Start of Exercise passage

For a week we worked together, I showed him how to make Anzac biscuits and lemon meringue. He showed me how to recognize the body parts in the briny bucket of offal we kept in the walk in fridge – brains anyone? He also peeled the tongue for me for which I will be eternally grateful. He told me a bit about where he was from, his family and the army service he had just completed. I was totally uneducated about Israel; I knew nothing. A few days later and with a plan to meet at a later date and possibly travel together – he was planning to buy a car with a friend – I left.
It took me 4 days to get back to civilization as I had left via an upturned crate in the aisle of an OAP’s 4 wheel drive tour bus. It was not a comfortable ride but to be honest I was just happy to be setting out on my next adventure. At our first overnight stop he called the roadhouse to check I was OK. Which was nice of him, if a little over friendly.
By the time I arrived in Cairns I was sporting a large lump on my arm. The pensioners on the bus had all had a good prod at it and had come to the conclusion it was a spider bite and I should get it looked at. Eventually, a week later in the rainforest, when my arm was swelling, I had a fever and red stripes on my arms did I go to a hospital. I won’t go into gruesome details suffice to say they cut it out, stitched me up and I put my backpack back on and staggered to the nearest B & B to recover. Before sleeping for 18 hours I called the cattle station to tell my new friend that I wouldn’t be in Cairns the following week as we’d tentatively agreed.

End of Exercise passage

■ **What you will do**:
• a. Rewrite part of the travel story, beginning at "It took me 4" and stopping after "little over friendly.", with "roadhouse" changed to "truck stop".
• b. In the travel story, what did the narrator ride on in the tour bus?
The listing is separate material and has no connection to the travel story.

Start of Available data

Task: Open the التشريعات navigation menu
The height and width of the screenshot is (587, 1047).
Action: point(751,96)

End of Available data
Start of Available data

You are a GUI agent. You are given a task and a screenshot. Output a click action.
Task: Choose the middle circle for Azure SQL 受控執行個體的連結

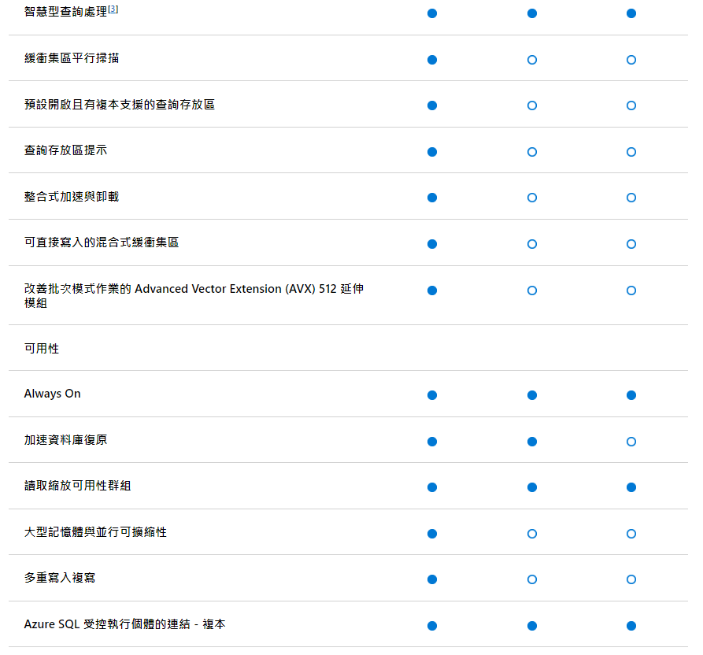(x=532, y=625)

End of Available data

■ **Exercise answers**:
• a.
It took me 4 days to get back to civilization as I had left via an upturned crate in the aisle of an OAP’s 4 wheel drive tour bus. It was not a comfortable ride but to be honest I was just happy to be setting out on my next adventure. At our first overnight stop he called the truck stop to check I was OK. Which was nice of him, if a little over friendly.

• b. An upturned crate in the aisle.